$(a)$ What is the total resistance of $n$ resistors each of resistance $R$ connected in:
$(i)$ series?
$(ii)$ parallel?
$(b)$ Calculate the resultant resistance of $3$ resistors $3 \ \Omega, 4 \ \Omega$,and $12 \ \Omega$ connected in parallel.
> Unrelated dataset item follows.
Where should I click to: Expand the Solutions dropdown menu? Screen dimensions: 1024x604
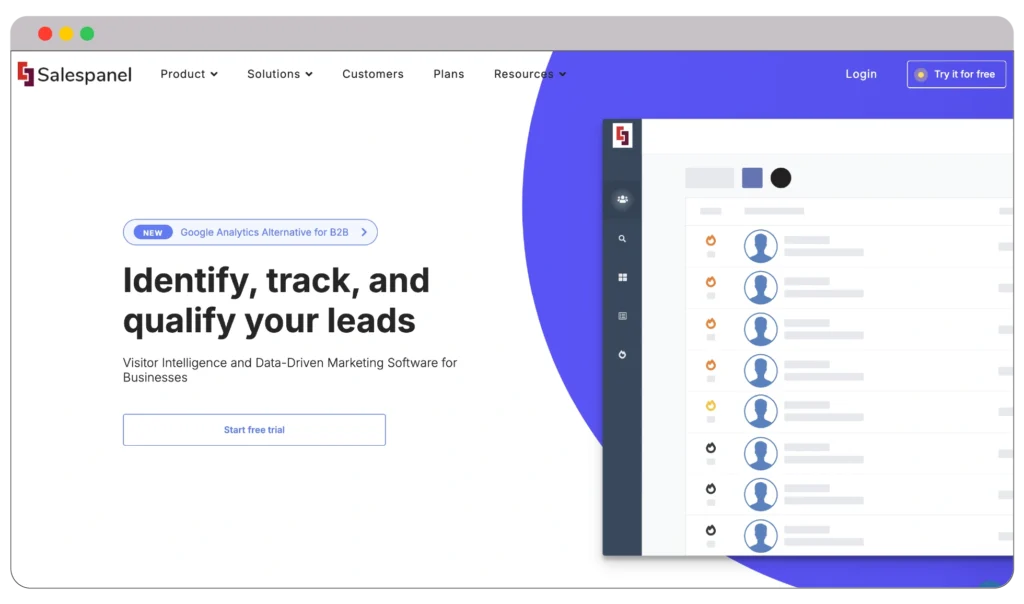(280, 74)
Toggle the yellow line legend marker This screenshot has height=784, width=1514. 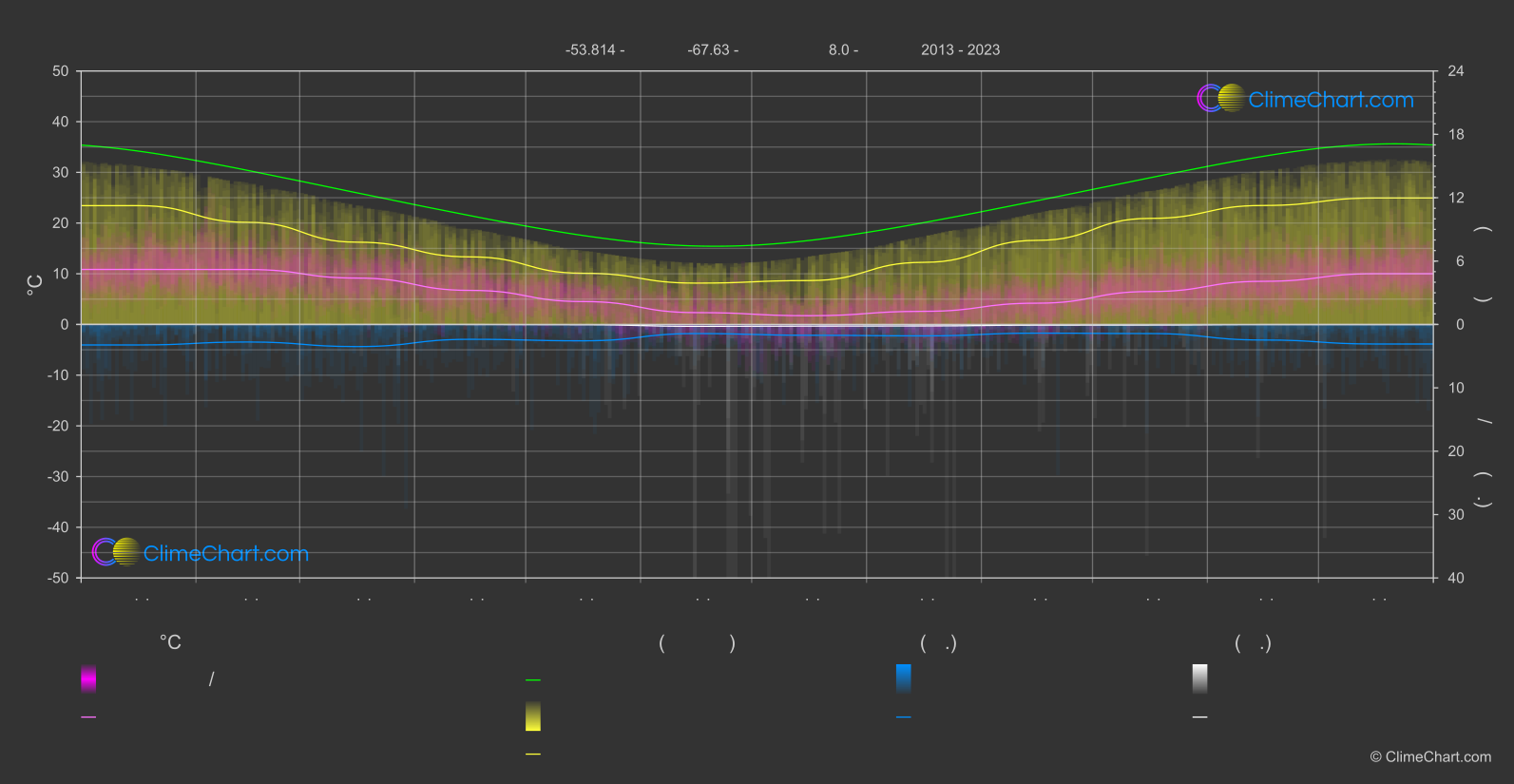coord(533,755)
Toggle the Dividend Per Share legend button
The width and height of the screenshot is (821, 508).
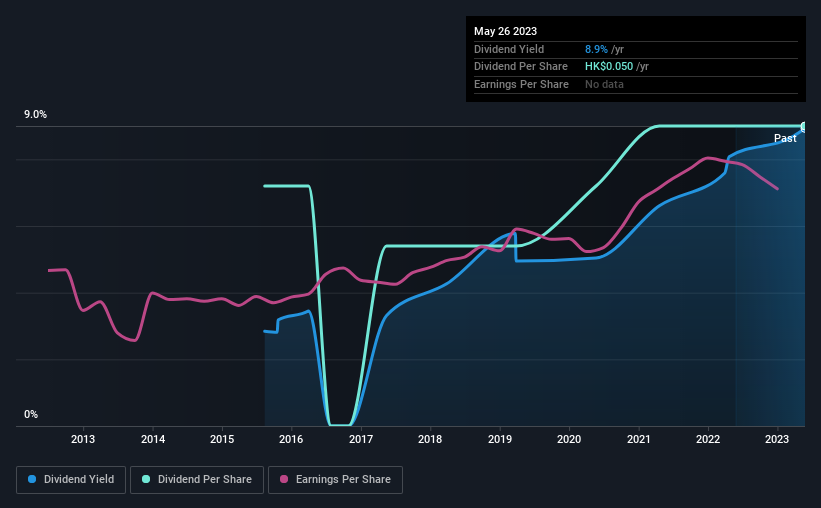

(N/A) In a series combination,the total resistance is the sum of individual resistances:
$R_{S} = R + R + \dots + R \ (n \ \text{times}) = nR$
In a parallel combination,the reciprocal of the total resistance is the sum of the reciprocals of individual resistances:
$\frac{1}{R_{P}} = \frac{1}{R} + \frac{1}{R} + \dots + \frac{1}{R} \ (n \ \text{times}) = \frac{n}{R}$
Therefore,$R_{P} = \frac{R}{n}$
$(b)$ For resistors connected in parallel,the resultant resistance $R_{P}$ is given by:
$\frac{1}{R_{P}} = \frac{1}{R_{1}} + \frac{1}{R_{2}} + \frac{1}{R_{3}}$
$\frac{1}{R_{P}} = \frac{1}{3} + \frac{1}{4} + \frac{1}{12}$
Taking the least common multiple $(LCM)$ of $3, 4$,and $12$,which is $12$:
$\frac{1}{R_{P}} = \frac{4 + 3 + 1}{12} = \frac{8}{12} = \frac{2}{3}$
$R_{P} = \frac{3}{2} = 1.5 \ \Omega$